Posttransplant Lymphoproliferative Disorder of the Lung in a Renal Transplant Recipient Treated Successfully With Surgery

Posttransplant lymphoproliferative disorders (PTLDs) are a heterogeneous group of lymphoid diseases that occur after solid organ and bone marrow transplantation. Lung-located PTLD has been reported in recipients of the heart, cord blood stem cells, lungs, and bone marrow transplants, but only four cases were reported previously after kidney transplantation. Thoracic location of PTLD must be regarded as an especially dangerous complication. The pathogenesis, and clinical and histological features of PTLD remain poorly defined but predisposing risk factors are becoming better understood. Namely, Epstein-Barr virus (EBV) and immunosuppressive agents appear to be such risk factors. There has been marginal success in treating PTLD using a number of treatment modalities, including combination chemotherapy with anti-CD20 or high-dose chemotherapy with stem cell rescue.

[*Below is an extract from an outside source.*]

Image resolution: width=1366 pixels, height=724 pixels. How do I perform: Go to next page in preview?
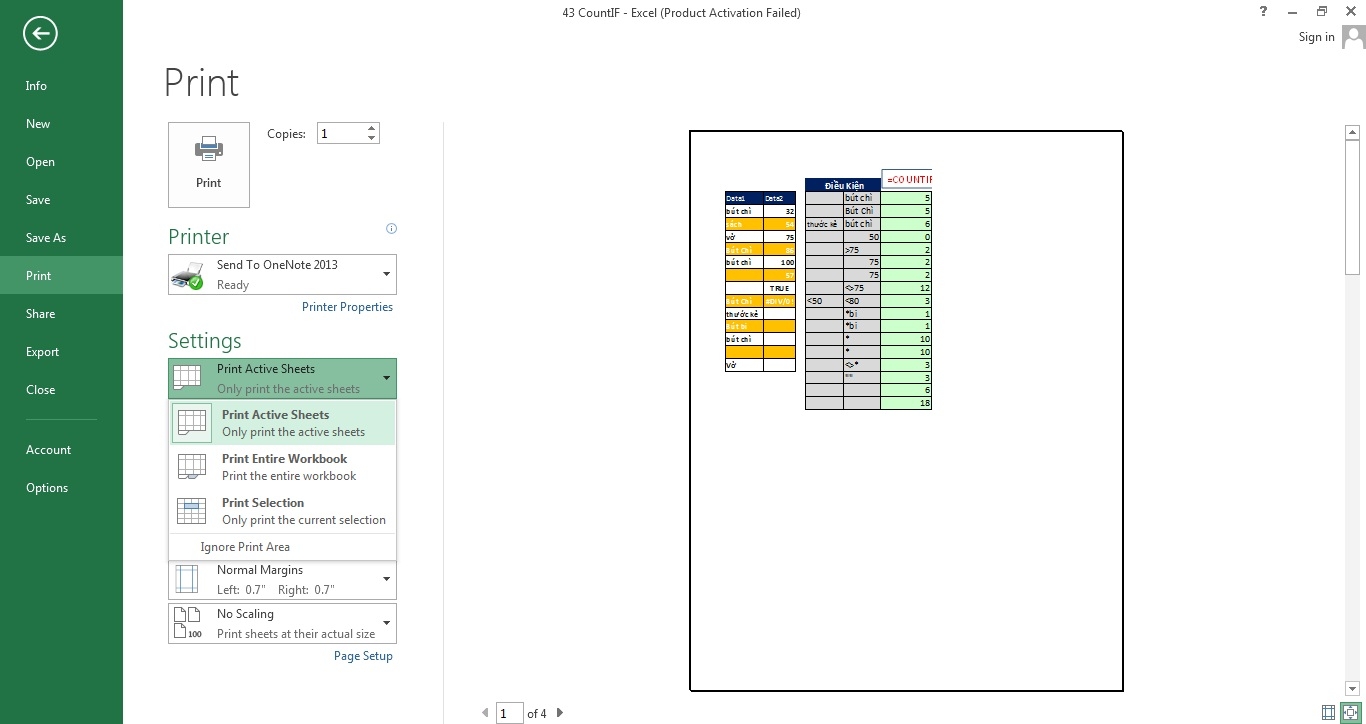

We report a renal allograft recipient transplanted in March 2000, diagnosed with EBV-associated and lung-located PTLD. His initial immunosuppression consisted of tacrolimus, azathioprine, and steroids. Azathioprine was withdrawn in September 2001. In November 2001 a high-resolution computed tomography scan revealed two round masses in the right lung. The patient underwent right thoracotomy and resection of the lower and middle lobe. The diagnosis of PTLD was settled by intraoperative histopathological evaluation. The postoperative histological assessment confirmed the diagnosis and revealed positive staining for EBV. The patient remained in complete remission for 3 years with a well-functioning renal allograft, with current serum creatinine of 1.2 mg%. This case illustrates that the treatment of lung-located PTLD may be successful, but it depends on a combination of prompt diagnosis, reduction of immunosuppression, and of course surgery.